Justice Will Take Us Millions Of Intricate Moves

Act Three: The Maturity Heuristic

I'd say I've looked at about a hundred different web service designs. I've tried to design good web services. I want to distinguish between good web services and bad ones, and figure out what is the relationship between the constraints of REST and subjectively determined web service quality. I figured out about two-thirds of the answer while I was writing RESTful Web services. What I'm about to show you is a more complete way of looking at things.

The technologies of the World Wide Web form a technology stack for web services. When people design a web service they tend to pick some technologies from the bottom of the stack. You can judge them crudely by seeing whether they pick zero, one, two, or three technologies.

When I say you pick from the stack I don't mean that you'll ever find a web service that doesn't use HTTP at all or that has no URIs. I mean there's a class of web services that doesn't really get URIs or doesn't really get HTTP. If your REST radar is finely tuned you sense there's something wrong with these services, and you can talk about violation of the RESTful constraints, but it's kind of a bloodless way to talk. It's not clear why anyone should care.

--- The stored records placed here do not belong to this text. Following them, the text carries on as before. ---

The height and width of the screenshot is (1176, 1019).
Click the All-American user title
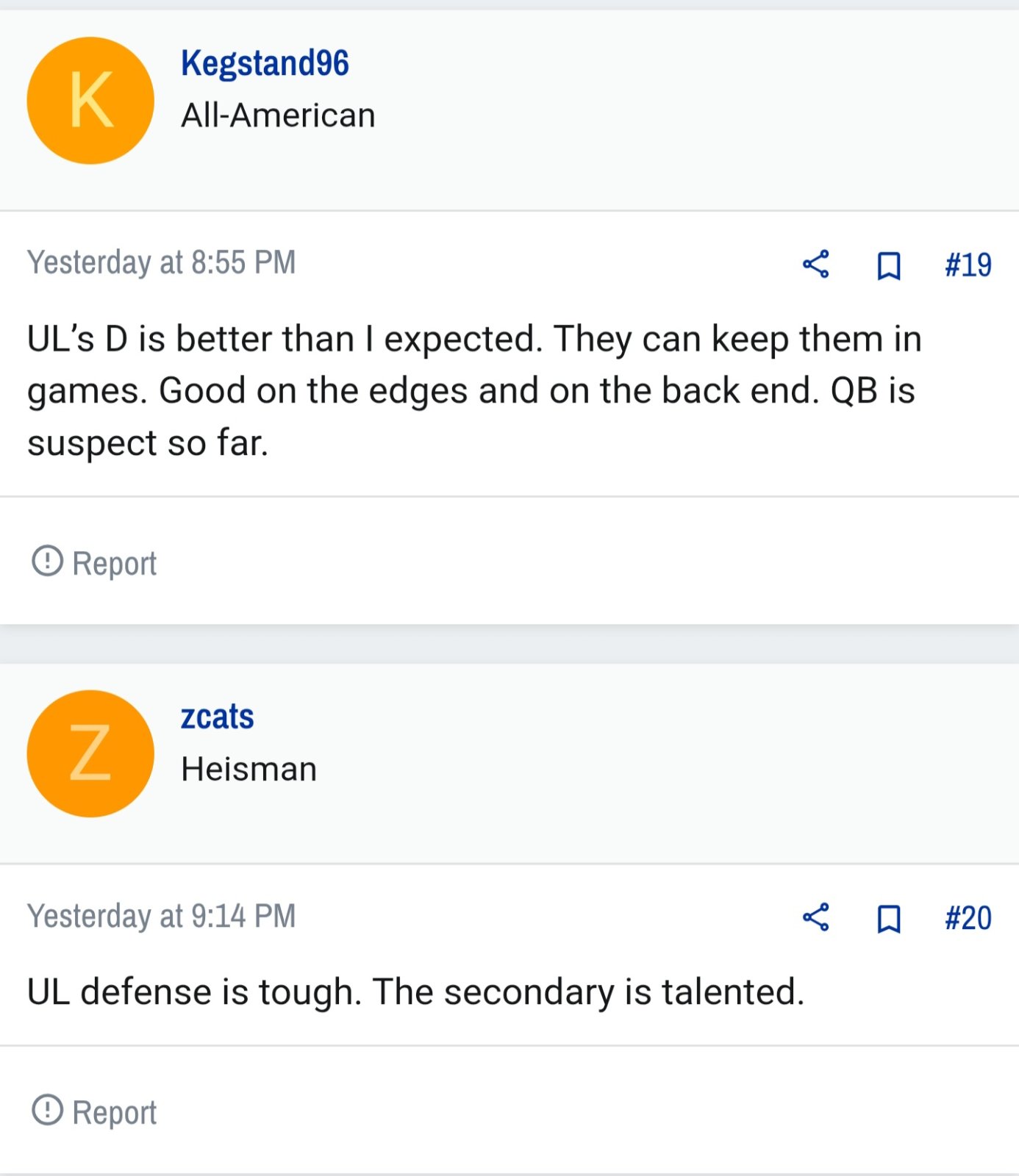[x=279, y=115]
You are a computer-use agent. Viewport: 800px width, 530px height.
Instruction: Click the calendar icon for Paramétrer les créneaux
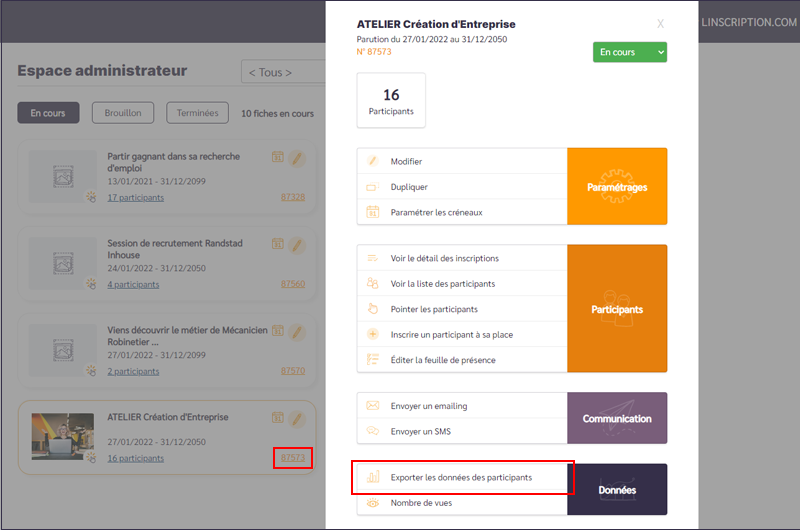click(x=372, y=212)
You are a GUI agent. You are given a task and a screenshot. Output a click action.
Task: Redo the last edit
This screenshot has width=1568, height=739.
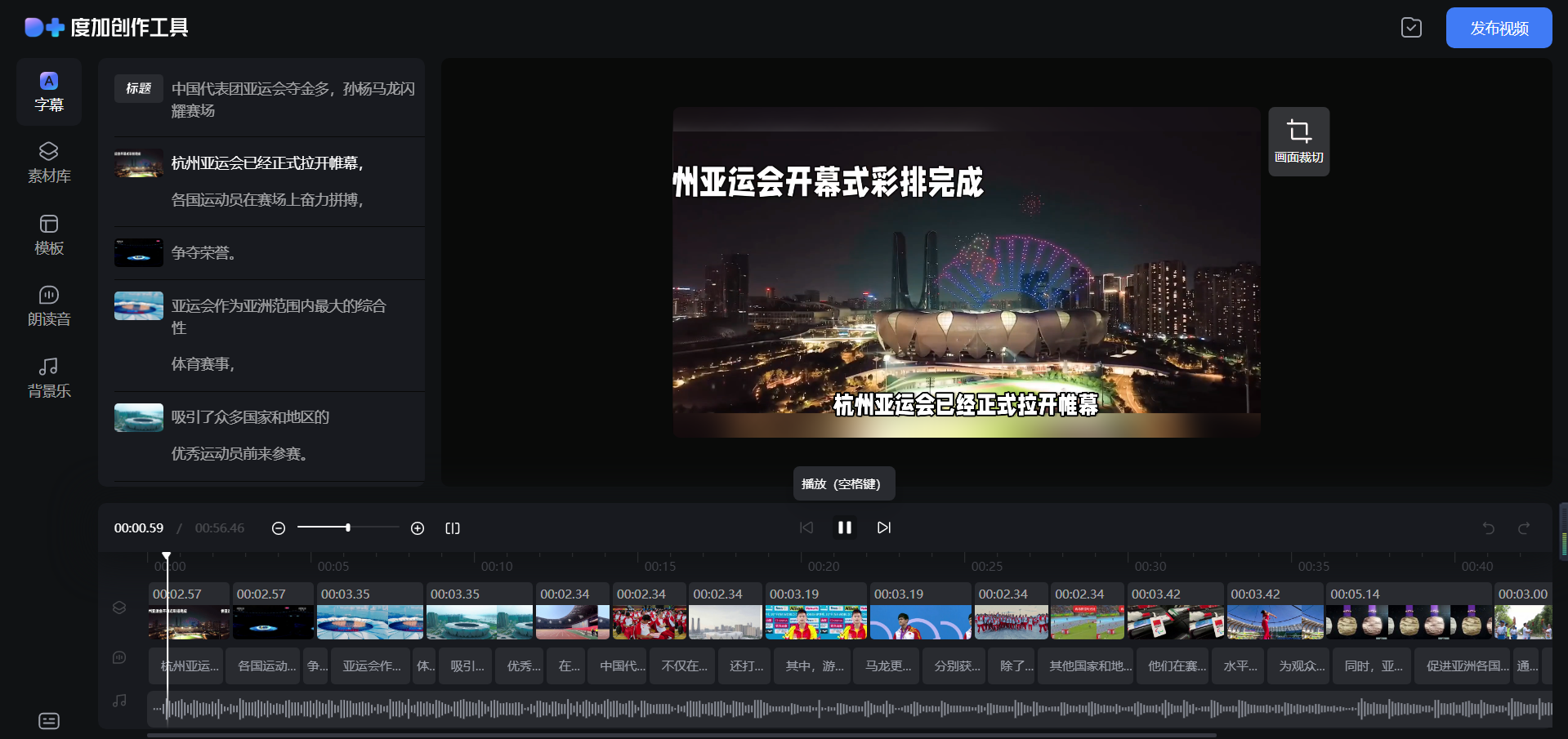tap(1525, 528)
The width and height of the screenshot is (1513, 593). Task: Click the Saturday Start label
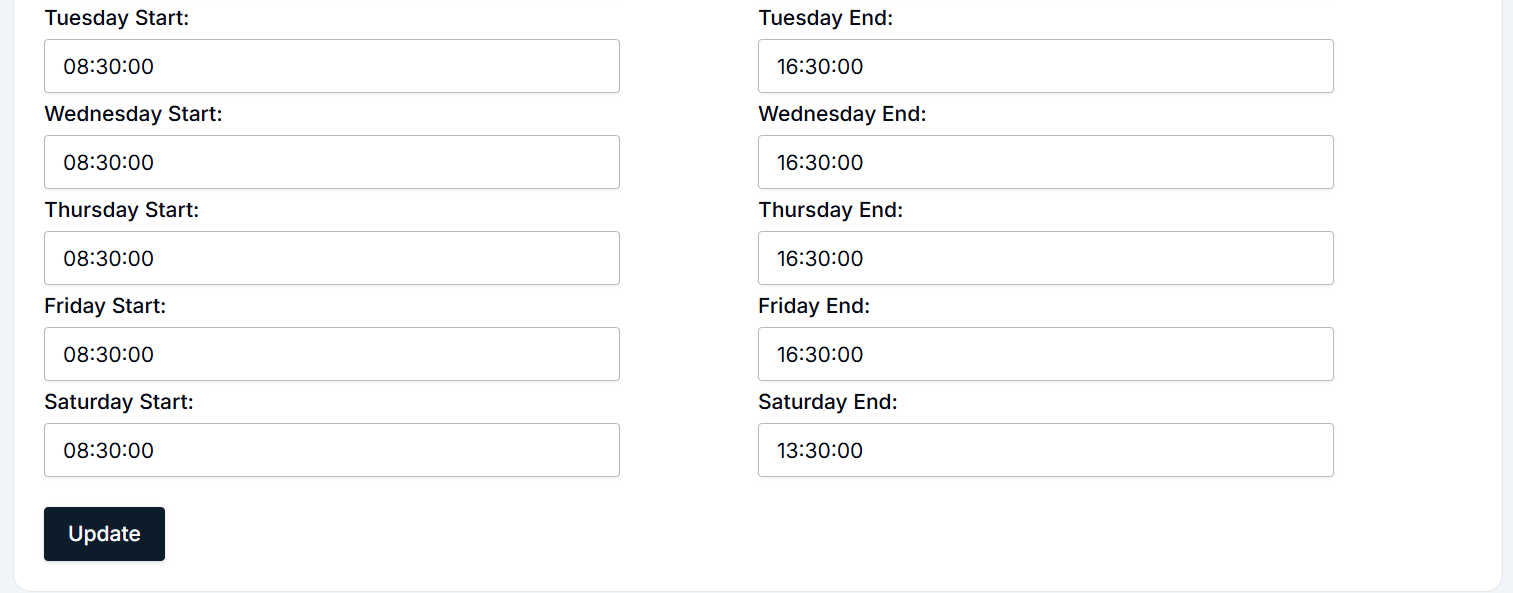(x=118, y=402)
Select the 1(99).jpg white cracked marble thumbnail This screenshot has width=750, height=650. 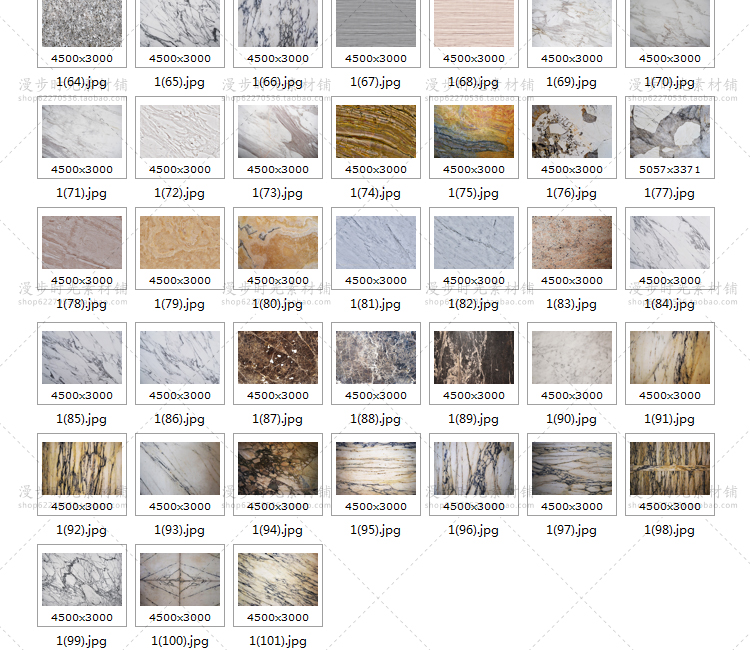82,579
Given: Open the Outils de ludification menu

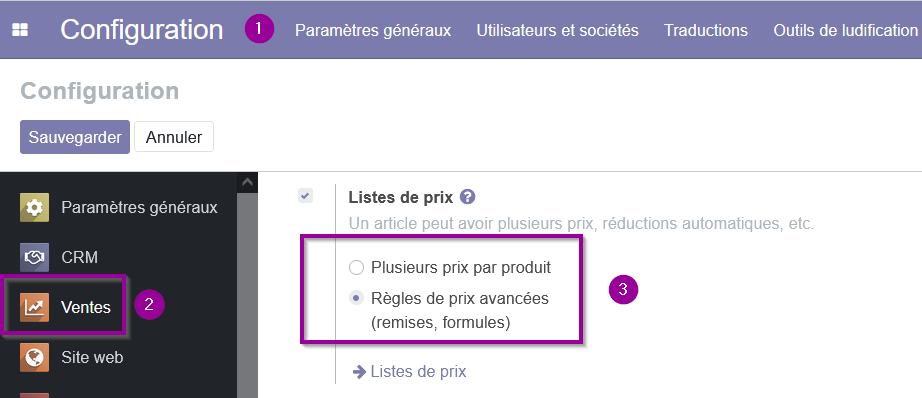Looking at the screenshot, I should 846,30.
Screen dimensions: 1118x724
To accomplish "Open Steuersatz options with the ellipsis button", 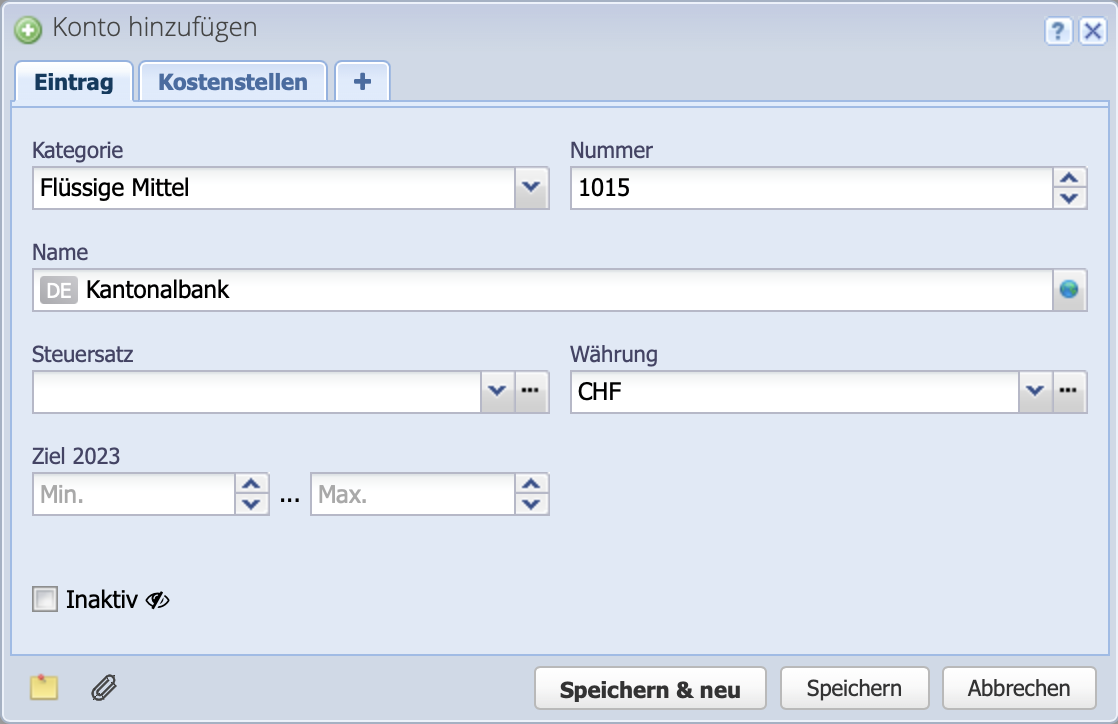I will click(x=531, y=392).
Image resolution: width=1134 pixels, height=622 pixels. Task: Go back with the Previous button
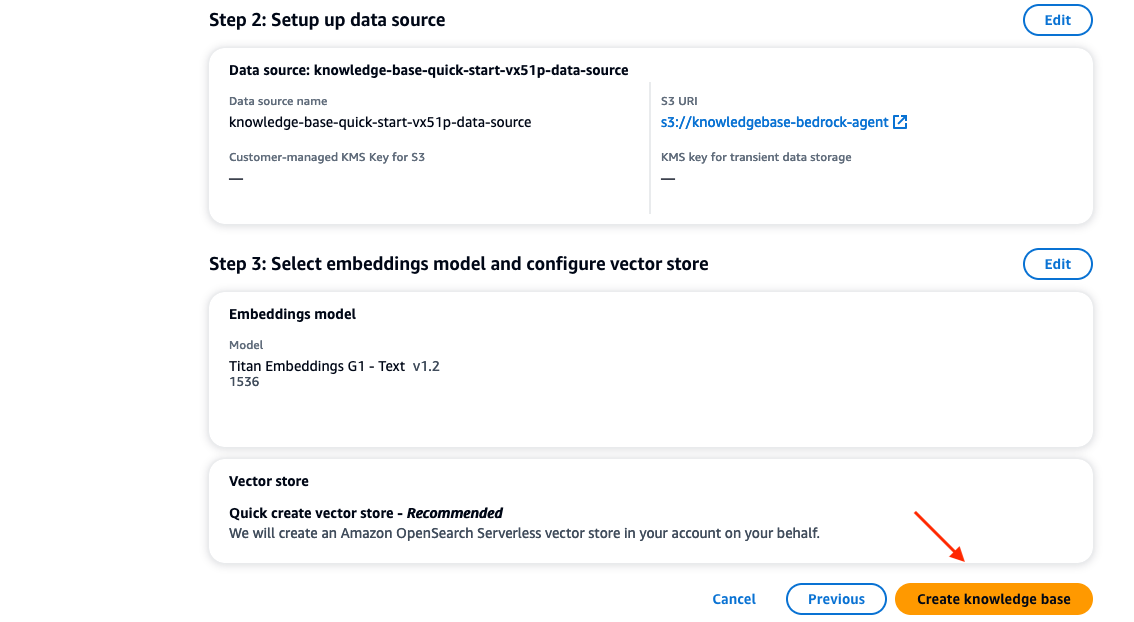(836, 599)
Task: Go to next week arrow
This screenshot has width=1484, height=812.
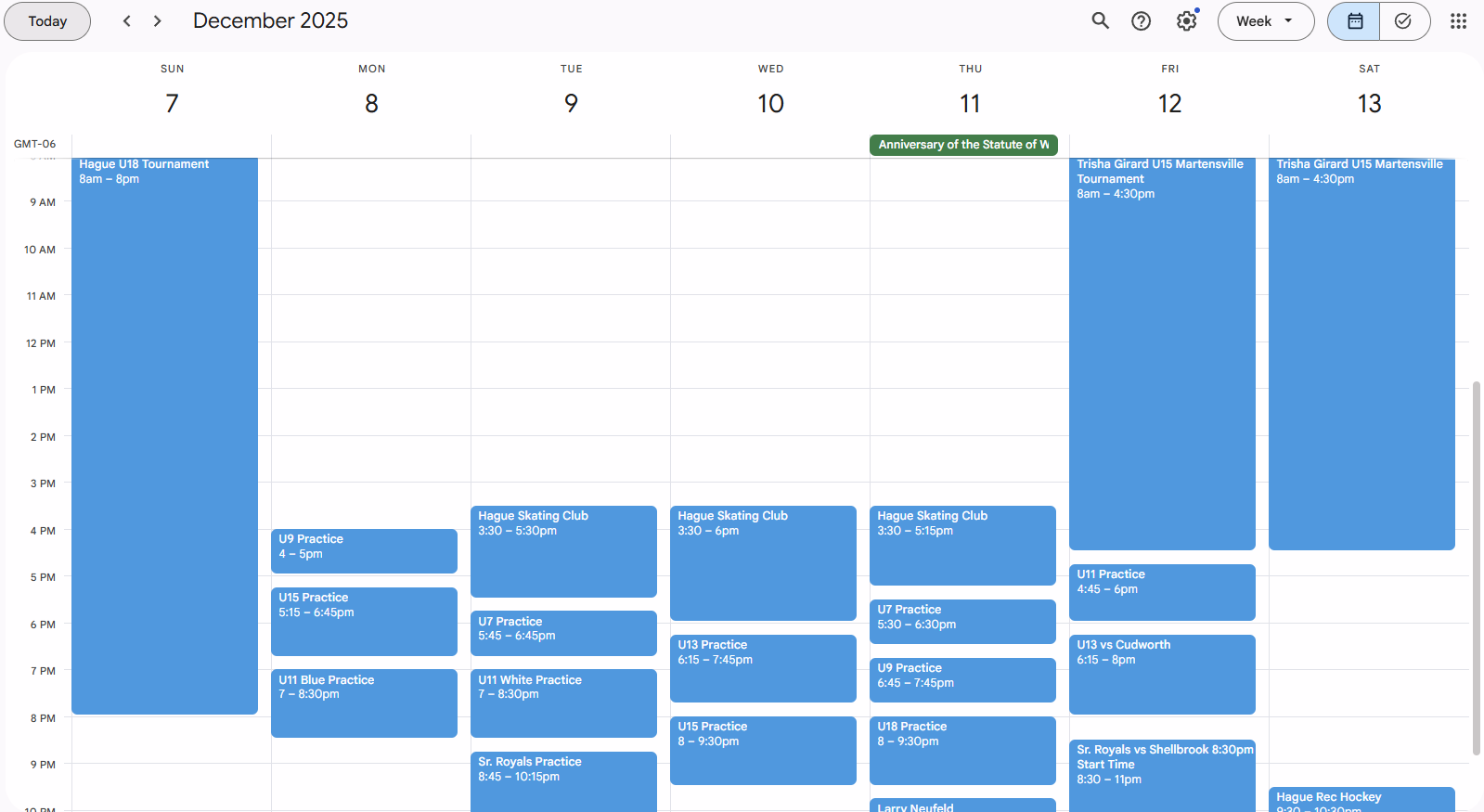Action: click(158, 21)
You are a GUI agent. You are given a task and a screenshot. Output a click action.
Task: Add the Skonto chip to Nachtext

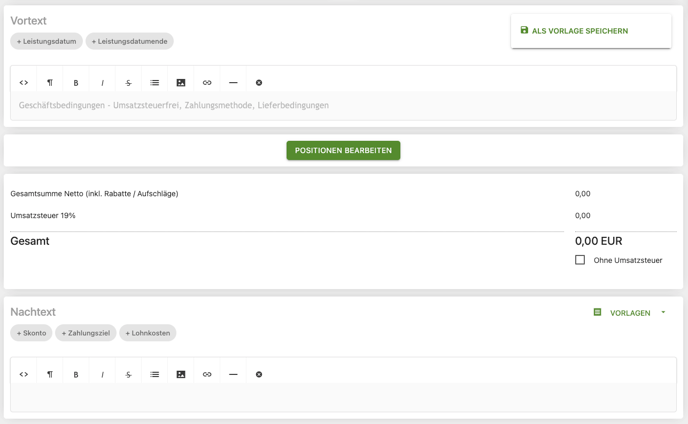pyautogui.click(x=31, y=333)
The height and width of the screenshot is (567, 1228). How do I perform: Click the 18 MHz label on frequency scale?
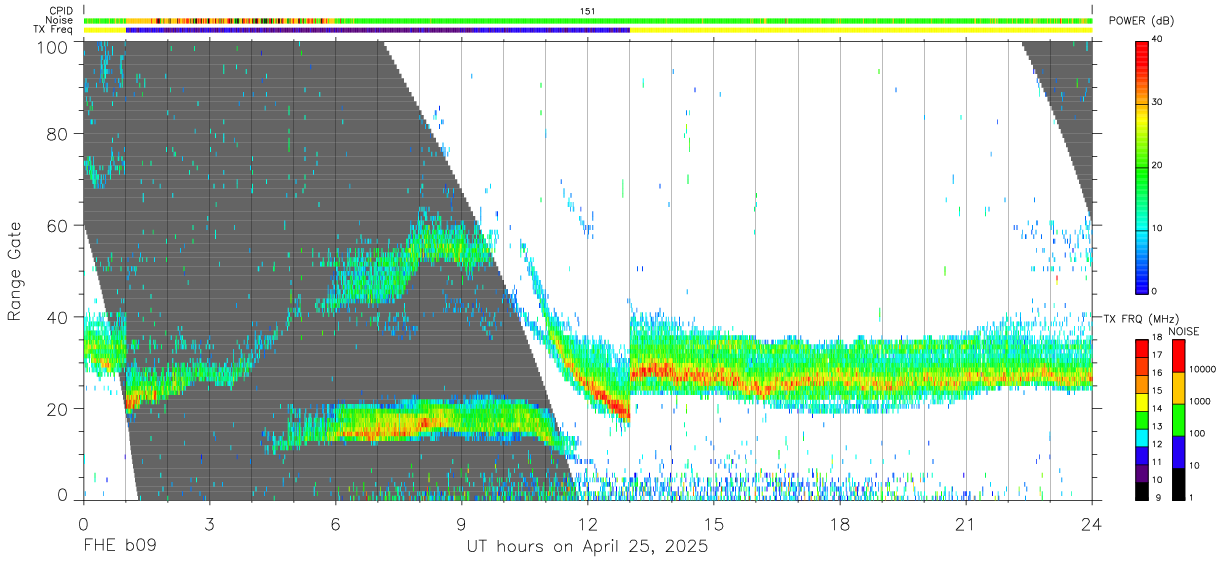point(1158,340)
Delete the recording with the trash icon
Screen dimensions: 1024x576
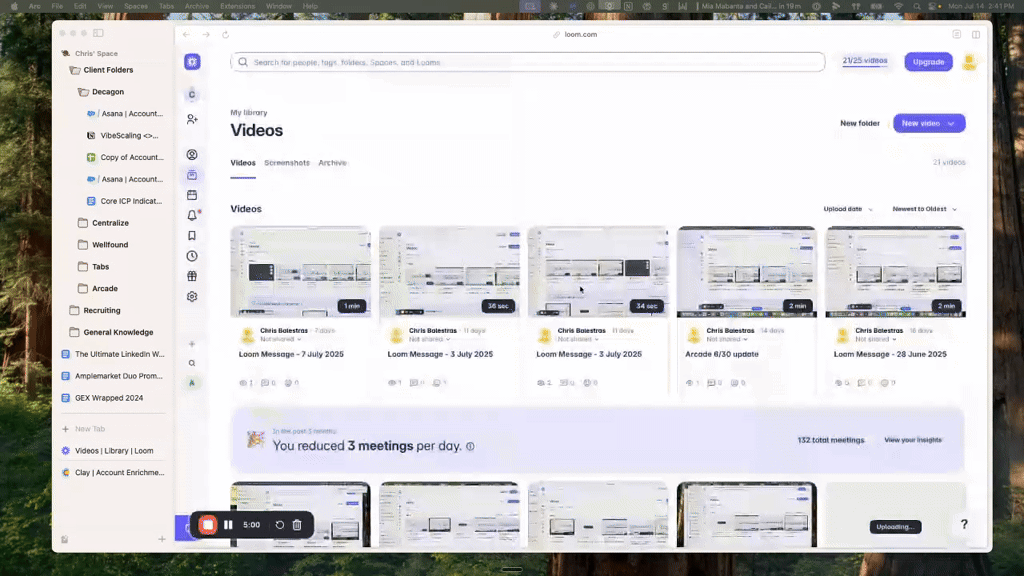[x=297, y=525]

The reason this model is useful is that these three technologies are the real-world implementation of the RESTful constraints. It's difficult to talk about hypermedia as the engine of application state but it's not difficult to talk about HTML and URIs, which embody that constraint on the World Wide Web.

If you look at an XML-RPC service, or a typical SOAP service like Google's now-deprecated search service, you'll see something that looks a lot like a C library. There are a bunch of functions, sometimes namespaced with periods. All of these functions are accessed by sending a POST request to one single URI.

Does this look like the web? Well, it looks like a part of the web most people hate: Flash-based websites for restaurants or artists or whatever. These sites are annoying because they're not really on the web. There's a little web-based peephole into some other universe, and you can only communicate with the other universe by passing messages through the peephole.

But it's pretty subjective to say that something feels like the web or isn't on the web. That's why we love Fielding's thesis that dissects the web and that's why we've developed a formal vocabulary for talking about what you get when you put HTTP, URIs, and HTML together. This is where the URI, the most revolutionary of the web technologies, shows off.

There are a lot of web services that claim to be RESTful but aren't. Flickr's web service, del.icio.us's, Amazon's ECS, etc. Rails used to be like this, but they fixed it. Amazon in particular puts out a lot of these, even though their S3 service is great.

When I first started getting into REST I just complained about these services, oh, they're not doing it right. But actually these web services are incredibly popular and useful, even though they've got serious architectural problems that make it possible to do things like destroy data by accident. So I stopped complaining and started looking at what made people, including me, like these services so much. Well, it's because they go to level one. They give each individual thing in their universe a URI. People love URIs! They make it really really easy to do mashups and cool hacks, because you pick the piece of information you want and then you do something to its URI.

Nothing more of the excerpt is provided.